Published by Random House on Mar. 2013
In the wake of the freak accident that killed their father when they were children, Jim and Bob Burgess couldn’t leave their small Maine hometown of Shirely Falls soon enough. Now living in New York City, Jim is a successful corporate lawyer with a wife and college-age children, and Bob is a childless, divorced Legal Aid attorney who spends most of his evenings drinking alone in his apartment. The two brothers have settled into a dynamic of Bob admiring Jim and Jim treating Bob like garbage, but their uncomfortable routine is shaken up when their sister Susan, who remains in Shirley Falls, calls them in a panic.
Shirley Falls has become a sort of haven for Somali refugees, and Susan’s 19-year-old son Zach has gotten into trouble with the law for throwing a pig’s head into a Somali temple during their worship service. Jim and Bob must return to Shirley Falls to support their sister and nephew and give them any legal assistance possible. Their return home brings up all sorts of unpleasant memories, and old tensions between the siblings rise to the surface as they try to deal with Zach’s legal situation and their ideas about loyalty and family.
This is a hard book for me to review because I don’t feel like I have much to say about it. I didn’t love it, but I didn’t particularly dislike it.
For one thing, I found it hard to relate to any of the characters. Most of them are really depressing. Bob has lost so much and he uses booze to drown out his unhappiness and his feelings of guilt for the role he believes he played in his father’s death. Jim is a jerk who cuts down the people around him, always puts himself first, and doesn’t have time for his wife. Susan is bitter and angry after her husband (Zach’s father) left her many years before. Zach is sad and lonely with no friends and no forward momentum in his young life.
Each of the siblings are damaged by their father’s death, and the accident plays a huge part in the way they perceive each other. It was easy to feel sympathetic for them, and I felt very sad for each of them, but their bleakness made them hard to like or relate to.
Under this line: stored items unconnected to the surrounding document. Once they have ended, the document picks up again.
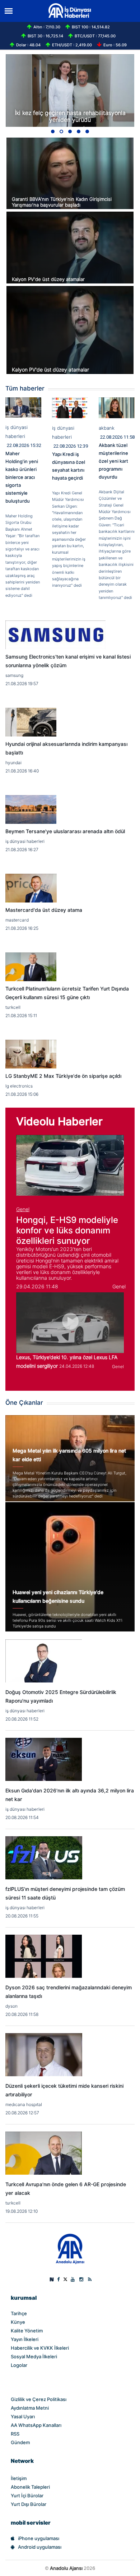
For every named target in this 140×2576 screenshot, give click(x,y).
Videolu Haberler (59, 1121)
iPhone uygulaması (38, 2538)
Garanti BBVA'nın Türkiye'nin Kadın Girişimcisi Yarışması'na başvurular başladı (62, 202)
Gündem (20, 2442)
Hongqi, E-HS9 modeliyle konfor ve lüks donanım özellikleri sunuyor (67, 1230)
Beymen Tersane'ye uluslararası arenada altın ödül (65, 831)
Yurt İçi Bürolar (27, 2495)
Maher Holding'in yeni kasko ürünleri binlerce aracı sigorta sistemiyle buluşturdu (21, 477)
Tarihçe (19, 2313)
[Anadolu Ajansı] (70, 2248)
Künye (18, 2322)
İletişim (19, 2478)
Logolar (19, 2365)
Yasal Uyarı (23, 2416)
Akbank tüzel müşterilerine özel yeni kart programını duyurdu (113, 461)
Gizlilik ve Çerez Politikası (38, 2399)
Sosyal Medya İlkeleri (34, 2356)
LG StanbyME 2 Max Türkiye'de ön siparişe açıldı (63, 1076)
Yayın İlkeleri (24, 2339)
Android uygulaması (39, 2547)
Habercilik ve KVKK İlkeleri (40, 2348)
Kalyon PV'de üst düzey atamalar (48, 279)
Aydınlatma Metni (30, 2408)
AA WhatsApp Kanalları (36, 2425)
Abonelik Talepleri (30, 2487)
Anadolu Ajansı (66, 2568)
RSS (15, 2434)
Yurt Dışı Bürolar (28, 2504)
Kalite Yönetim (27, 2330)
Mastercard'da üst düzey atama (43, 910)
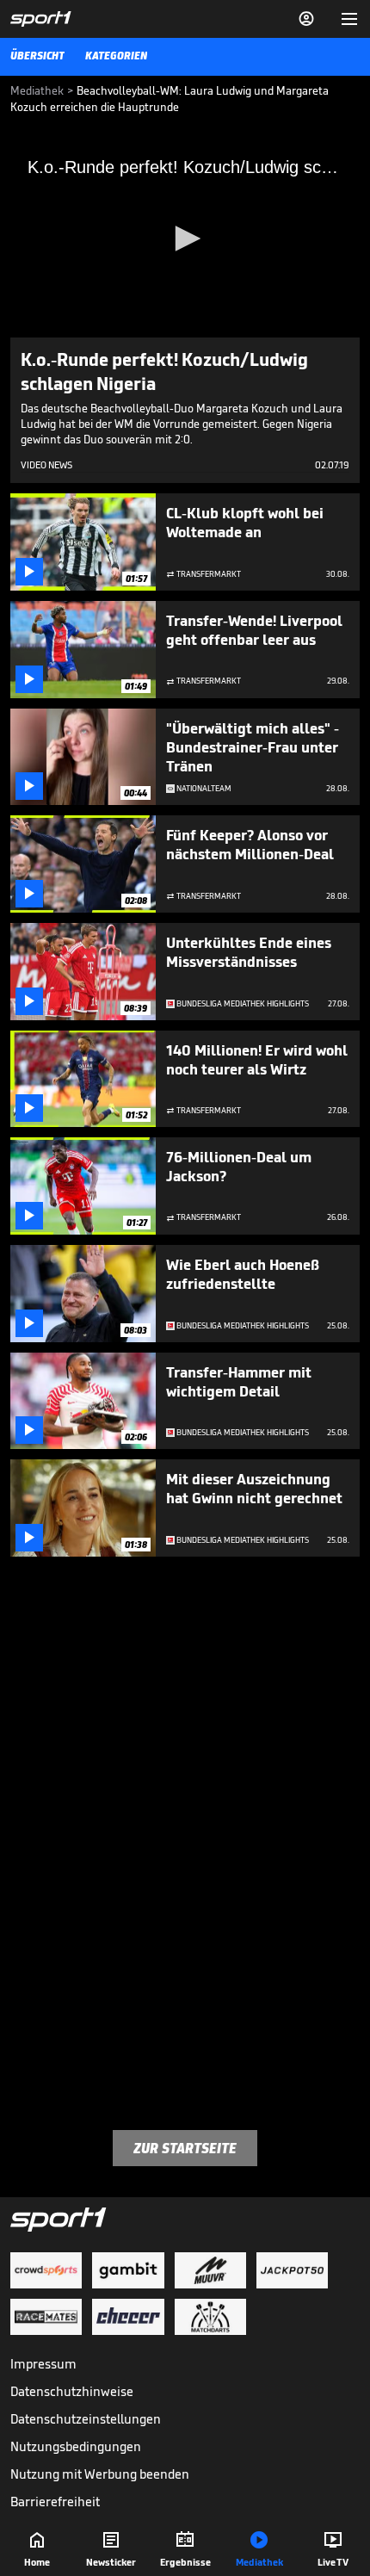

However, the darkness permeating much of The Burgess Boys begins to lift at the end, when some of the characters find hope in unexpected places.
One thing that would have improved The Burgess Boys for me would have been getting to read Zach’s perspective. The story is kicked into motion by Zach’s actions, but we never really learn why he committed the alleged hate crime or how he feels afterward, except that he’s scared. We hear other characters’ speculations about why he threw the pig’s head and the level of his ignorance of Somali beliefs and customs, and we hear statements from Zach that have gone through his lawyer, but I would have liked to hear Zach’s unfiltered thoughts. He is clearly a sad, scared lonely boy, but his “motives” as demonstrated in the book weren’t enough for me.
On the positive side, Elizabeth Strout did a good job portraying family ties in all of their complexity, describing the tensions between grudge and obligation, the need to flee vs. the desire to stay, and trying to support and forgive the people who have both loved and hurt you the most.
Although I didn’t love this book, I would recommend it to readers who enjoyed The Casual Vacancy by J.K. Rowling. It’s dark, it involves small-town prejudices and scandals, and there are undertones of social commentary concerning the town’s Somali residents.
I received a complimentary copy of this book from the publisher in exchange for my honest review.